(Saved entries)
+-------+

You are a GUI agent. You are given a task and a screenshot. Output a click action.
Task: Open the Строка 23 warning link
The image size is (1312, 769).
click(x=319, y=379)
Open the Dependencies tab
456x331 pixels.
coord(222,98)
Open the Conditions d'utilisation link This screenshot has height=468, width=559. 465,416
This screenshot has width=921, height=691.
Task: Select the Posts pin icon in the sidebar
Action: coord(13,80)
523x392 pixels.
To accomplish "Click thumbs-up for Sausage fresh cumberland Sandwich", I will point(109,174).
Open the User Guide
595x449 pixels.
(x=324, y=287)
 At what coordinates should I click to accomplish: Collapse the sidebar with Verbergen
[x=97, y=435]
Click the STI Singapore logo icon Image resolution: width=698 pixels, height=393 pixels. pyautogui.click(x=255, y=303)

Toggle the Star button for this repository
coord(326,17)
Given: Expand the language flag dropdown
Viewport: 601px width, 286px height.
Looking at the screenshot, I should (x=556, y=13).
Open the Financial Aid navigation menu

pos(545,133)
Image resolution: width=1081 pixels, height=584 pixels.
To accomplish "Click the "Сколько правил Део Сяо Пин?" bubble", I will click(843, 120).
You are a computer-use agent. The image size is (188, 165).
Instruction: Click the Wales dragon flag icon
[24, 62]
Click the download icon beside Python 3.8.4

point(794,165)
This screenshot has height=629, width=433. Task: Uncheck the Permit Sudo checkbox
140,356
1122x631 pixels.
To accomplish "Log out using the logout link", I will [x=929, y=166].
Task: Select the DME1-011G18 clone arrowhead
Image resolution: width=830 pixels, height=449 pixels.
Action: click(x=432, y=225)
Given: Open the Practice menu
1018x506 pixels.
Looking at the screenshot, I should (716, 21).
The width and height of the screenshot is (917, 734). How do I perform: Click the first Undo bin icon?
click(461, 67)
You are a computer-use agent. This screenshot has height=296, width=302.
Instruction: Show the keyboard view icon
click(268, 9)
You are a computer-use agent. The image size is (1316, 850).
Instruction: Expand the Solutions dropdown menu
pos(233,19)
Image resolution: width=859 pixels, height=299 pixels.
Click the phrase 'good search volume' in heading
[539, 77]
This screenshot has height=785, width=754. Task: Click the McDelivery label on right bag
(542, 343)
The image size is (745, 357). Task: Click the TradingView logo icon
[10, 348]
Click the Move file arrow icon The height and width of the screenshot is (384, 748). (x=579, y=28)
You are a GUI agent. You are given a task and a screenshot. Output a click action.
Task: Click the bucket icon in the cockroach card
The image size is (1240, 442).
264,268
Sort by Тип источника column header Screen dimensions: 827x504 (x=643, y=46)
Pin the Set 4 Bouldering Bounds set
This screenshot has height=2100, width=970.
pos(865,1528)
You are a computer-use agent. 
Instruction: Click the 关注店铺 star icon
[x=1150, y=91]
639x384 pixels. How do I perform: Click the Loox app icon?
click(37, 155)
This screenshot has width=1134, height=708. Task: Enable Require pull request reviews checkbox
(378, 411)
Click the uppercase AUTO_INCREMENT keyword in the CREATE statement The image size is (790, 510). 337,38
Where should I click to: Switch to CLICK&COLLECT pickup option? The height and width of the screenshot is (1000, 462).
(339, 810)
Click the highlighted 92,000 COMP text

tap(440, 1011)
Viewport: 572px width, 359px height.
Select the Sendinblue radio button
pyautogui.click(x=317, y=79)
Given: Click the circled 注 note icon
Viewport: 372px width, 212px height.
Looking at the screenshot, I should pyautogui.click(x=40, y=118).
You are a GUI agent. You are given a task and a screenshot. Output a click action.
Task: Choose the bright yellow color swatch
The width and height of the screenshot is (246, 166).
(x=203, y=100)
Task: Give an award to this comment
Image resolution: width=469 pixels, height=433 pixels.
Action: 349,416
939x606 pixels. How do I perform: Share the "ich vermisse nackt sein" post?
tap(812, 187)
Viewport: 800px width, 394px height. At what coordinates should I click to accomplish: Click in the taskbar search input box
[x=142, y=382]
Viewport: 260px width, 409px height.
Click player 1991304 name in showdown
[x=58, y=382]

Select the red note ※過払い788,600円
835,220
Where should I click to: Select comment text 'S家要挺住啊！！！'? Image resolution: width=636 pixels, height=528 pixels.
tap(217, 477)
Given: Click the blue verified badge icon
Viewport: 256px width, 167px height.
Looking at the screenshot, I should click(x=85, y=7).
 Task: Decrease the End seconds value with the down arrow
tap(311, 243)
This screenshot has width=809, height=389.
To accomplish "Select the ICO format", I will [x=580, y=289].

+-------+

To be done: Copy every one of the saved entries above back out, line for line and unchanged.

Task output:
You are a GUI agent. You are given a task and a screenshot. Output a click action.
Task: Open the Строка 23 warning link
The image size is (1312, 769).
click(x=319, y=379)
Open the Dependencies tab
456x331 pixels.
coord(222,98)
Open the Conditions d'utilisation link This screenshot has height=468, width=559. 465,416
This screenshot has width=921, height=691.
Task: Select the Posts pin icon in the sidebar
Action: coord(13,80)
523x392 pixels.
To accomplish "Click thumbs-up for Sausage fresh cumberland Sandwich", I will point(109,174).
Open the User Guide
595x449 pixels.
(x=324, y=287)
 At what coordinates should I click to accomplish: Collapse the sidebar with Verbergen
[x=97, y=435]
Click the STI Singapore logo icon Image resolution: width=698 pixels, height=393 pixels. pyautogui.click(x=255, y=303)

Toggle the Star button for this repository
coord(326,17)
Given: Expand the language flag dropdown
Viewport: 601px width, 286px height.
Looking at the screenshot, I should (x=556, y=13).
Open the Financial Aid navigation menu

pos(545,133)
Image resolution: width=1081 pixels, height=584 pixels.
To accomplish "Click the "Сколько правил Део Сяо Пин?" bubble", I will click(843, 120).
You are a computer-use agent. The image size is (188, 165).
Instruction: Click the Wales dragon flag icon
[24, 62]
Click the download icon beside Python 3.8.4

point(794,165)
This screenshot has height=629, width=433. Task: Uncheck the Permit Sudo checkbox
140,356
1122x631 pixels.
To accomplish "Log out using the logout link", I will [x=929, y=166].
Task: Select the DME1-011G18 clone arrowhead
Image resolution: width=830 pixels, height=449 pixels.
Action: click(x=432, y=225)
Given: Open the Practice menu
1018x506 pixels.
Looking at the screenshot, I should (716, 21).
The width and height of the screenshot is (917, 734). How do I perform: Click the first Undo bin icon?
click(461, 67)
You are a computer-use agent. This screenshot has height=296, width=302.
Instruction: Show the keyboard view icon
click(268, 9)
You are a computer-use agent. The image size is (1316, 850).
Instruction: Expand the Solutions dropdown menu
pos(233,19)
Image resolution: width=859 pixels, height=299 pixels.
Click the phrase 'good search volume' in heading
[539, 77]
This screenshot has height=785, width=754. Task: Click the McDelivery label on right bag
(542, 343)
The image size is (745, 357). Task: Click the TradingView logo icon
[10, 348]
Click the Move file arrow icon The height and width of the screenshot is (384, 748). (x=579, y=28)
You are a GUI agent. You are given a task and a screenshot. Output a click action.
Task: Click the bucket icon in the cockroach card
The image size is (1240, 442).
264,268
Sort by Тип источника column header Screen dimensions: 827x504 (x=643, y=46)
Pin the Set 4 Bouldering Bounds set
This screenshot has height=2100, width=970.
pos(865,1528)
You are a computer-use agent. 
Instruction: Click the 关注店铺 star icon
[x=1150, y=91]
639x384 pixels. How do I perform: Click the Loox app icon?
click(37, 155)
This screenshot has width=1134, height=708. Task: Enable Require pull request reviews checkbox
(378, 411)
Click the uppercase AUTO_INCREMENT keyword in the CREATE statement The image size is (790, 510). 337,38
Where should I click to: Switch to CLICK&COLLECT pickup option? The height and width of the screenshot is (1000, 462).
(339, 810)
Click the highlighted 92,000 COMP text

tap(440, 1011)
Viewport: 572px width, 359px height.
Select the Sendinblue radio button
pyautogui.click(x=317, y=79)
Given: Click the circled 注 note icon
Viewport: 372px width, 212px height.
Looking at the screenshot, I should pyautogui.click(x=40, y=118).
You are a GUI agent. You are given a task and a screenshot. Output a click action.
Task: Choose the bright yellow color swatch
The width and height of the screenshot is (246, 166).
(x=203, y=100)
Task: Give an award to this comment
Image resolution: width=469 pixels, height=433 pixels.
Action: 349,416
939x606 pixels. How do I perform: Share the "ich vermisse nackt sein" post?
tap(812, 187)
Viewport: 800px width, 394px height. At what coordinates should I click to accomplish: Click in the taskbar search input box
[x=142, y=382]
Viewport: 260px width, 409px height.
Click player 1991304 name in showdown
[x=58, y=382]

Select the red note ※過払い788,600円
835,220
Where should I click to: Select comment text 'S家要挺住啊！！！'? Image resolution: width=636 pixels, height=528 pixels.
tap(217, 477)
Given: Click the blue verified badge icon
Viewport: 256px width, 167px height.
Looking at the screenshot, I should click(x=85, y=7).
 Task: Decrease the End seconds value with the down arrow
tap(311, 243)
This screenshot has width=809, height=389.
To accomplish "Select the ICO format", I will [x=580, y=289].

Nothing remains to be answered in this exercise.